### [EXERCISE]
Please output exactly the lines from the one containing "You are a GUI" through the end of the records below, leaving out any pictures.

########################################

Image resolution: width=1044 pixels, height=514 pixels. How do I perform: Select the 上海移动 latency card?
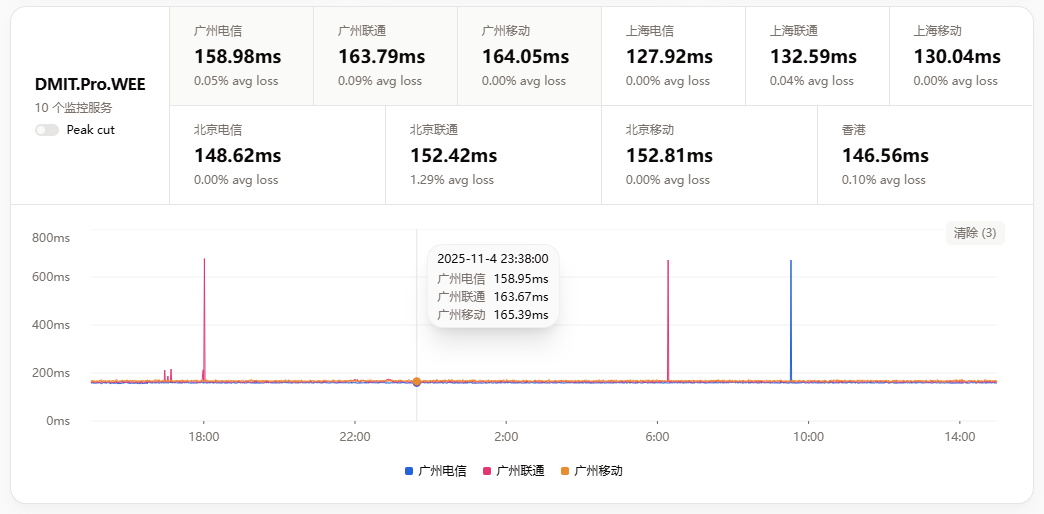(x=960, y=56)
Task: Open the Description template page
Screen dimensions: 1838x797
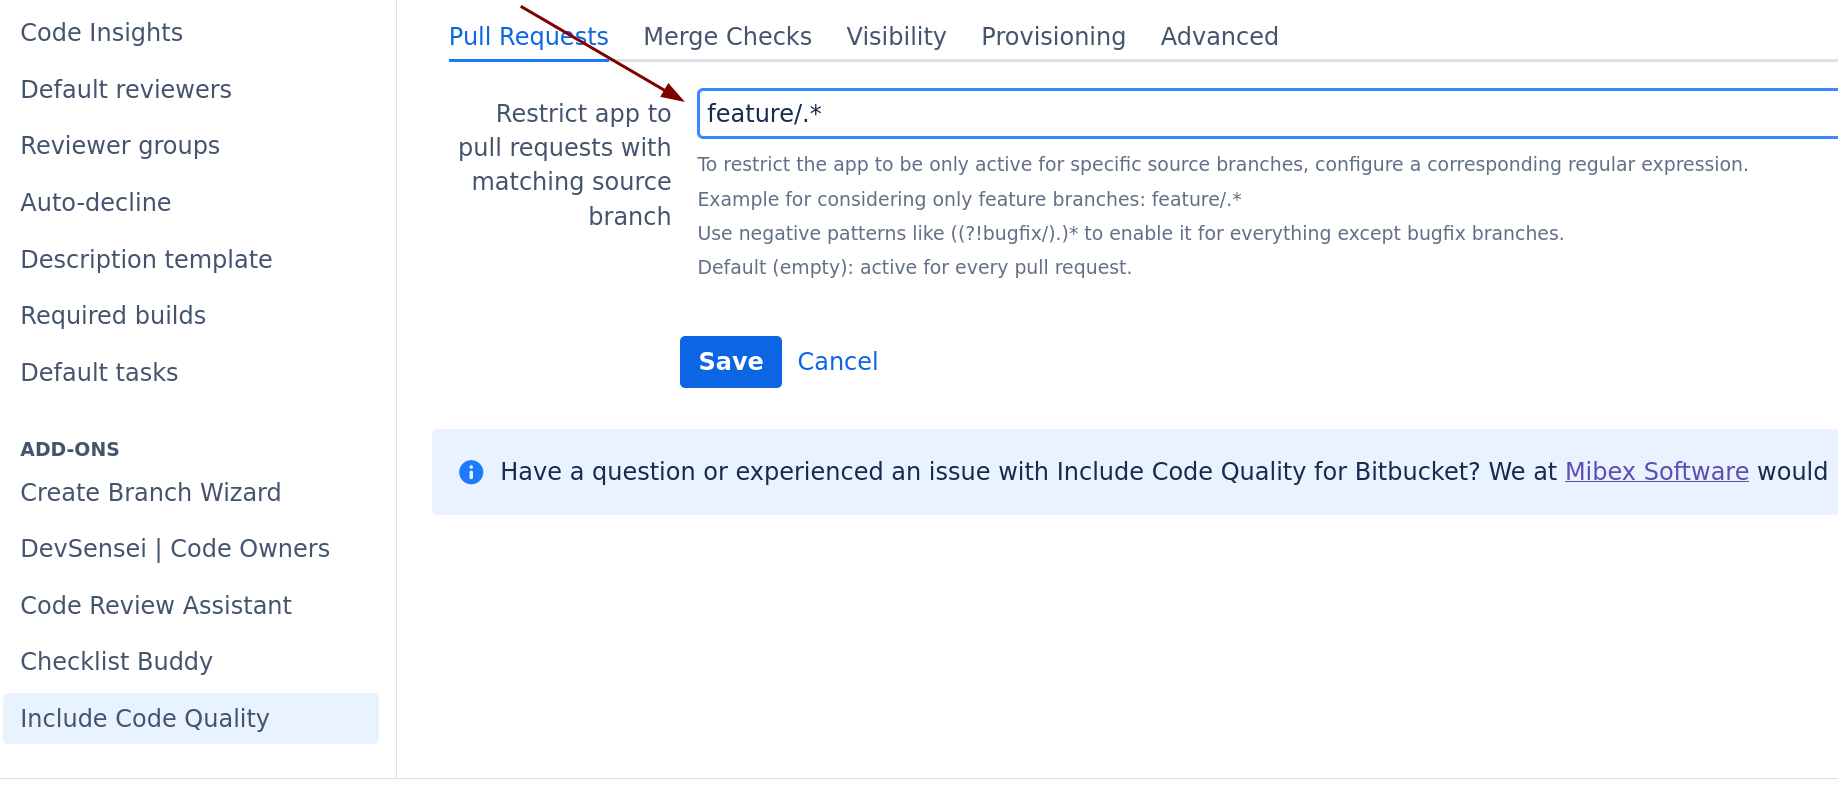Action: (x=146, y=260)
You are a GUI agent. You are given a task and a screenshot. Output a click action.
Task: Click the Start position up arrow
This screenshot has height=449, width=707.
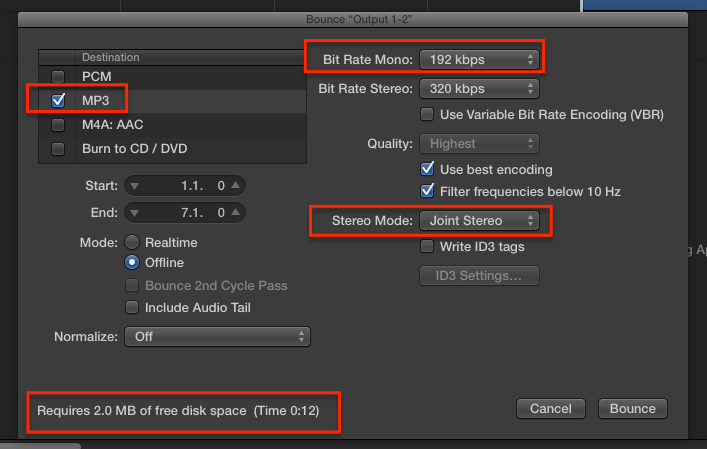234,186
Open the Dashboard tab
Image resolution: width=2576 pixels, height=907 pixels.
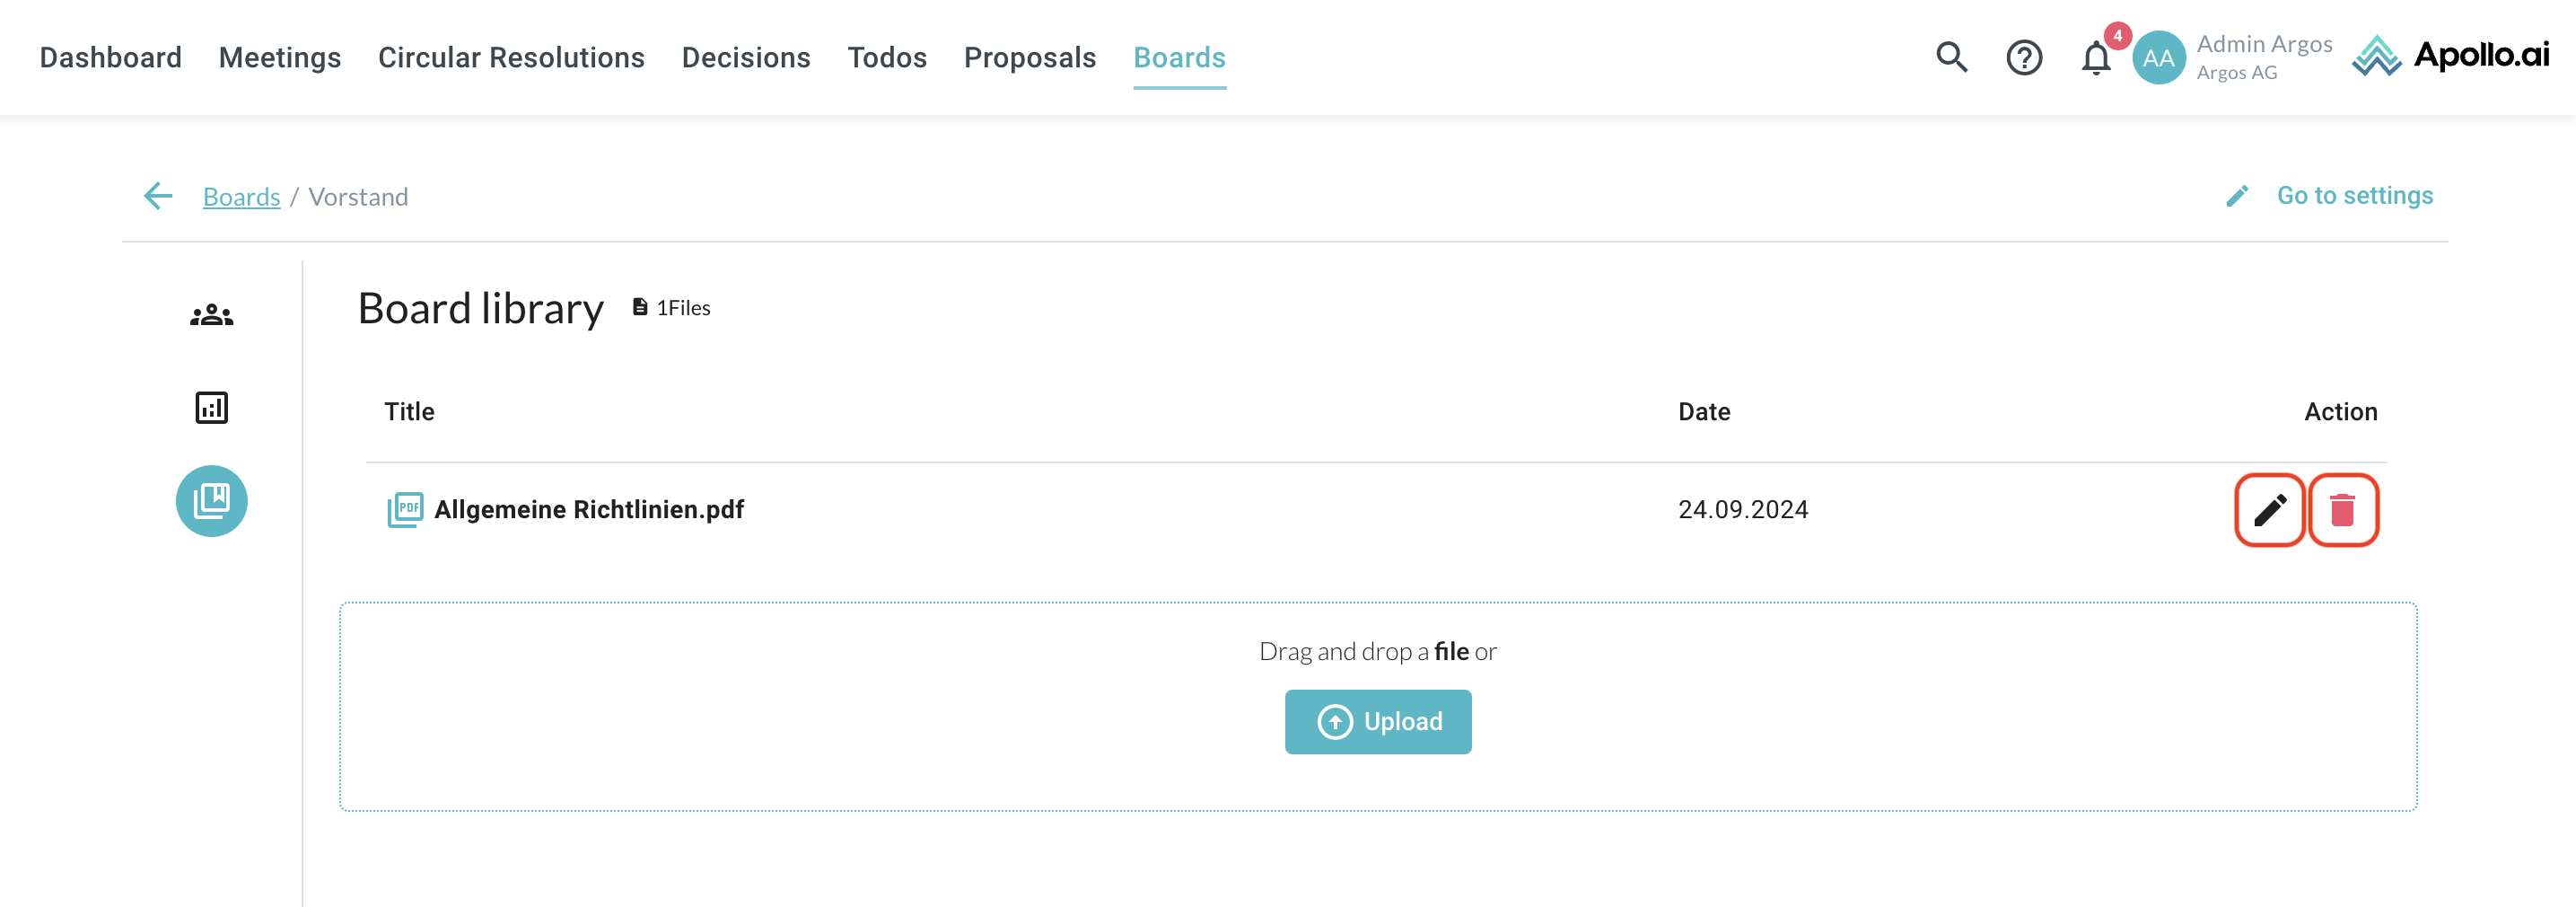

########################################

### [EXERCISE RESPONSE]
You are a GUI agent. You are given a task and a screenshot. Output a click action.
Task: Click the Start position up arrow
This screenshot has height=449, width=707.
234,186
Open the Dashboard tab
Image resolution: width=2576 pixels, height=907 pixels.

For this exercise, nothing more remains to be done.